**Auszug**
Highlands, Heide, Dudelsack: Trailrunning in Schottland

Weder bin ich ein großer Whiskey-Fan, noch mag ich schlechtes Wetter im Sommer. Für Trailrunner aber ist Schottland ein riesengroßer Abenteuerspielplatz und immer eine Reise wert!

Dass ein guter Trail in Schottland nie weiter als einen Steinwurf entfernt ist, lernten wir gleich nach unserer Ankunft in Edinburgh. Von unserem Hotel in der historischen Altstadt aus liefen wir keine fünf Minuten, bevor wir den Stadtrand erreicht hatten und vor grünen, sanft geschwungenen Hügeln standen. Mit einem Mal befanden wir uns inmitten wunderschöner Natur und hatten mit dem Arthur’s Seat – dem 251 Meter hohen Hausberg der schottischen Hauptstadt – auch gleich unser erstes Ziel vor Augen. Belohnt wurden wir mit einem Panoramablick über Edinburgh und im Westen hinaus bis zur Nordsee. Nicht schlecht für eine kurze Feierabendrunde!

**Bereitgestelltes Material**
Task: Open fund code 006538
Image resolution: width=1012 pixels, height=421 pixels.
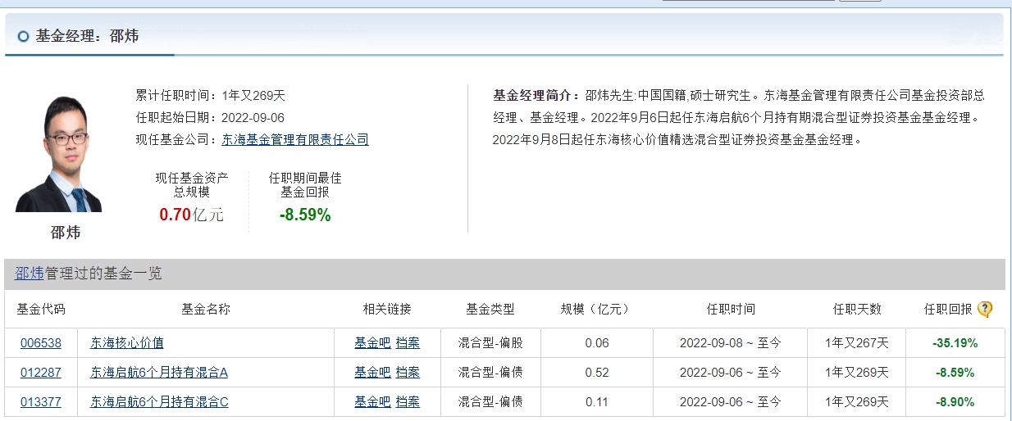Action: tap(41, 343)
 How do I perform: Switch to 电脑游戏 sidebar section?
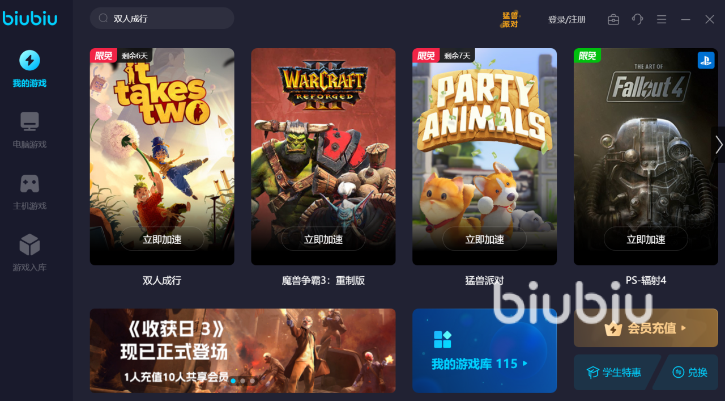pos(29,130)
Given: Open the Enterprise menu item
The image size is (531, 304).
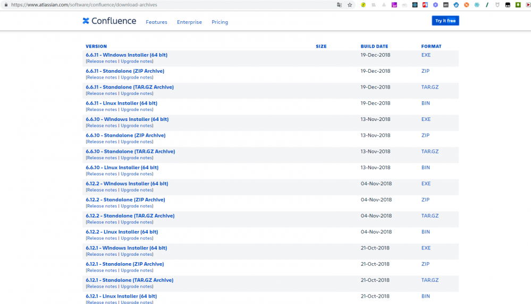Looking at the screenshot, I should [189, 22].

**Kurze Aufgabe**
Gib bitte einen Abschnitt aus dem Auszug über Trailrunning in Schottland wortgetreu wieder. Setze bei den Worten „Weder bin ich“ ein und ende nach „eine Reise wert!“. Die Einträge sind eigenständiges Material und gehören nicht zum Auszug.

**Erwartete Antwort**
Weder bin ich ein großer Whiskey-Fan, noch mag ich schlechtes Wetter im Sommer. Für Trailrunner aber ist Schottland ein riesengroßer Abenteuerspielplatz und immer eine Reise wert!